It seems like the AI crawlers learned how to solve the Anubis challenges
Role and Limits of Anubis / PoW
- Commenters stress Anubis was never a “bot detector” so much as a rate/cost limiter for abusive traffic, especially from rotating residential IPs that defeat IP-based throttling.
- It works by requiring a SHA-256 proof-of-work once per client/session and issuing a JWT; scrapers can then amortize the cost over many requests, so large crawlers are only mildly inconvenienced.
- Several note that if a normal browser can run the JS, a headless browser can too. The move from curl/Go clients to full Chromium was seen as inevitable.
- Some argue PoW is “security theater”: the cost per page is orders of magnitude too low relative to AI companies’ compute, especially given optimization and batching.

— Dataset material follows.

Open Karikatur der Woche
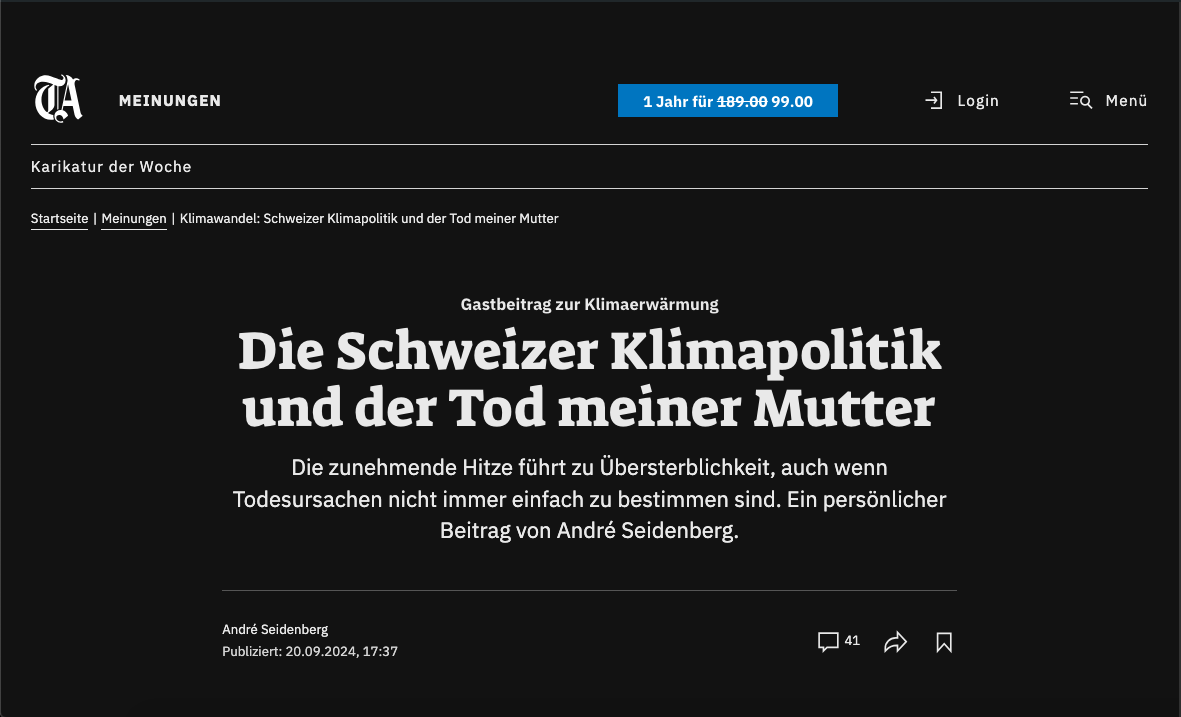This screenshot has height=717, width=1181. tap(111, 167)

Economics and Alternatives (402, Micropayments, “Useful Work”)
- Many propose “402 Payment Required”–style schemes or Cloudflare-like pay-per-crawl/x402, to directly charge AI crawlers and shift costs back onto them; concerns include fees, taxes, exclusion of low-income users, and stronger DRM/copyright incentives.
- Ideas include memory-hard PoW (Argon2, scrypt), per-resource hashes, and tying challenges to limited request quotas, but there’s skepticism that any tuning can meaningfully burden data centers without punishing users.

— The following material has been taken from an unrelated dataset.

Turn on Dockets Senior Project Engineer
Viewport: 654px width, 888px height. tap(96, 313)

- Some suggest embedding “useful work” (cryptomining, protein folding) in PoW; others strongly oppose normalizing web cryptominers and note that making work simultaneously useful, verifiable, and low-latency is unsolved.
Impact of AI Crawlers on the Open Web
- Several operators of forges and personal sites report massive, robots.txt-ignoring scraping that hammers expensive endpoints (e.g., git blame, logs) and drives up bandwidth/CDN bills or causes slowdowns/DoS.

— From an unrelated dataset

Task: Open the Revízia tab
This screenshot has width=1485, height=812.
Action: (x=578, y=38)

- Others say they see little such traffic and suspect this is mainly a problem for highly visible or code-heavy sites.
- There is worry about non-commercial sites disappearing or retreating into private/overlay networks, geoblocking, or paywalls, contributing to web “balkanization.”
Legal, Ethical, and Normative Arguments
- One camp: public web content is fair game for crawling unless it causes clear harm (e.g., takes sites down); mandatory robots.txt compliance or anti-crawling laws risk DRM-like regimes.
- The other camp: ignoring robots.txt and overwhelming small hosts is abusive, and there should be legal penalties (e.g., treating circumvention of systems like Anubis as bypassing “digital locks” under DMCA-style statutes).
- Debate hinges on whether publishing for humans implies consent to large-scale machine reuse and on the difficulty of cross-border enforcement.
Critiques of Anubis and Broader Arms Race
- Criticisms: Anubis harms UX (JS dependence, delays), breaks archiving and indexing unless carefully configured, and doesn’t truly stop determined AI crawlers—only the “dumbest” bots.
- Supporters counter that even partial filtering and raising marginal costs is valuable for donation-funded services that just want to avoid being overrun.
- Some prefer alternative tactics: serving LLM-generated junk or honeypot link mazes to waste crawler resources or poison training data; others experiment with IPv6-only sites, with mixed reports on effectiveness.